These final two subject area groups (‘Bio-Health’ and ‘Phys-Earth’) have no overlap with each other and so provide two distinct subject area groups on which solid conclusions can be drawn in regard to their impact on the relationship between usage and citations.

Analysis

Overlap of ‘top cited’ and ‘top usage’

We began our analysis with the following question: are the top cited articles (in our dataset) also those with the top usage counts?

To find out the answer to this we identified the articles that were among the top 10% cited articles (those articles with 19 citations or more and which are hereafter referred to as ‘Top cited’) for the dataset as a whole and for each subject area group. We also identified those articles which were in the top 10% for article usage (broken down by each of our three usage measurement groups, hereafter each are referred to ‘Top HTML views’, ‘Top PDF downloads’ and ‘Top HTML + PDF usage’, or ‘Top usage’ collectively). We carried out an analysis of each of these subsets to calculate the overlap between ‘Top cited’ and ‘Top usage’ for all articles in the dataset, as well as specifically for the ‘Bio-Health’ and ‘Phys-Earth’ subject area groups.

For this analysis we kept the definition of ‘Top cited’ articles for each of the groups (‘All articles’, ‘Bio-Health’ and ‘Phys-Earth’) the same (i.e. citation count should exceed 19) when comparing with each of our usage measurement groups, as this enabled us to have a clear understanding of the difference in effect across the three groups.

As can be seen in Table 2, the number of ‘Top cited’ articles identified for this overlap analysis was 637 in the ‘All articles’ group, 178 when looking at the ‘Bio-Health’ group and 259 for the ‘Phys-Earth’ group. The discrepancy in totals between the subject area groups and all articles is due to the fact that 200 of the ‘Top cited’ articles fell into subject area groups that were not included in our subject-level analysis.

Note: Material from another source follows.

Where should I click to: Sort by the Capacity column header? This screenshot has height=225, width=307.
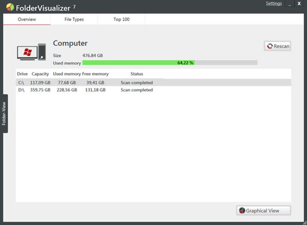[40, 74]

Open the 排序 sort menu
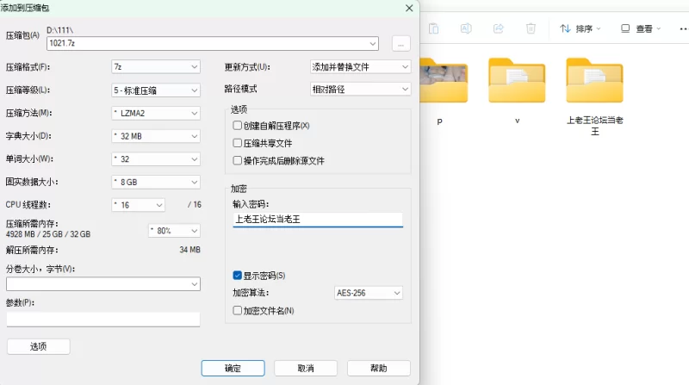[580, 28]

Table 2 Counts for ‘Top cited’ articles and ‘Top’ usage measurements (HTML views, PDF downloads, and HTML + PDF usage), including overlap between each group in terms of both number of articles and percentage values, followed by 95% confidence intervals, Cohen’s Kappa, and Cohen’s Kappa’s confidence intervals

Based on the number of articles in the overlap between the top cited and the top usage articles, according to each of the measures considered (HTML views, PDF downloads, and combined HTML + PDF usage), we calculated the proportion of these numbers with respect to the number of articles in the top cited group, and obtained 95% confidence intervals using the 1-sample proportions test with continuity correction in the statistical programming language R (R Core Team 2017). The results show that the confidence intervals overlap in all cases, leading us to the conclusion that there is no significant difference between the proportions in the different groups, both across the subject areas considered and the usage metrics analyzed.

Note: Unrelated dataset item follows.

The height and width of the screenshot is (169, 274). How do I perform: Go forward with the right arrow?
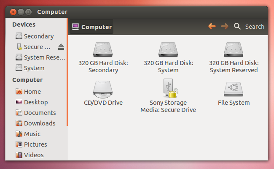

Through this analysis we can see that, when using ‘HTML + PDF usage’ one could likely, in most cases, identify a closer relationship between citations and usage than when simply using ‘HTML views’ or ‘PDF downloads’ (although the difference between the different usage types is very small). While there is a noticeable overlap between the articles that are most used and those that are top cited, this overlap does not include all or even the majority of articles, and so citations and usage cannot be said to be interchangeable.

This led us to conduct a more in-depth analysis aimed to identify the relationship between these metrics, by looking at the correlation of total citations with total usage, as described in the next section.

Correlations of citations and usage

As we found that there was a reasonable but not major overlap between the articles in our dataset that are most cited and those that have the top usage, we expanded the scope of our analysis to better understand the relationship between citations and usage. To do this we broadened our focus to look at the total numbers for citations and usage (as opposed to looking only at those articles that scored highest for these metrics), with the aim to identify the overall correlation between these groups. With our understanding of the different ways and timeframes in which citations and usage metrics are accrued on articles, we calculated total counts as follows:

Usage = total number of usage counts (according to all three usage metrics) at the end of the first year after publication;

Citations = total number of citations at the end of the second year after publication.

Articles take some time to accrue citations (the mean month of first citation is 6.303), whereas usage metrics begin to accrue immediately after publication. Therefore, we decided to consider citations over the first two years since publication and usage counts over the first year since publication. This has two main benefits. First, it ensures that there is enough data in both distributions analyzed in the correlation (usage and citations) to enable robust correlation results. Second, by using this approach we also created the basis for understanding the role of time in the relationship between usage and citations. Starting from the selected timeframes (a year for usage and two years for citations), we went on to refine these in a more detailed analysis, reported in a later section of this article, ‘Role of time in the impact of usage on citations’.

Correlation tests on total usage and total citations

To find the overall correlation between total usage and total citations, we ran a Spearman correlation test on the total number of citations at the end of the second year after publication and the total number of ‘HTML + PDF usage’ at the end of the first year since publication for each article. We also ran the same test using ‘HTML views’ and then again using ‘PDF downloads’. The tests returned the results shown in Table 3, all statistically significant at the 0.05 level.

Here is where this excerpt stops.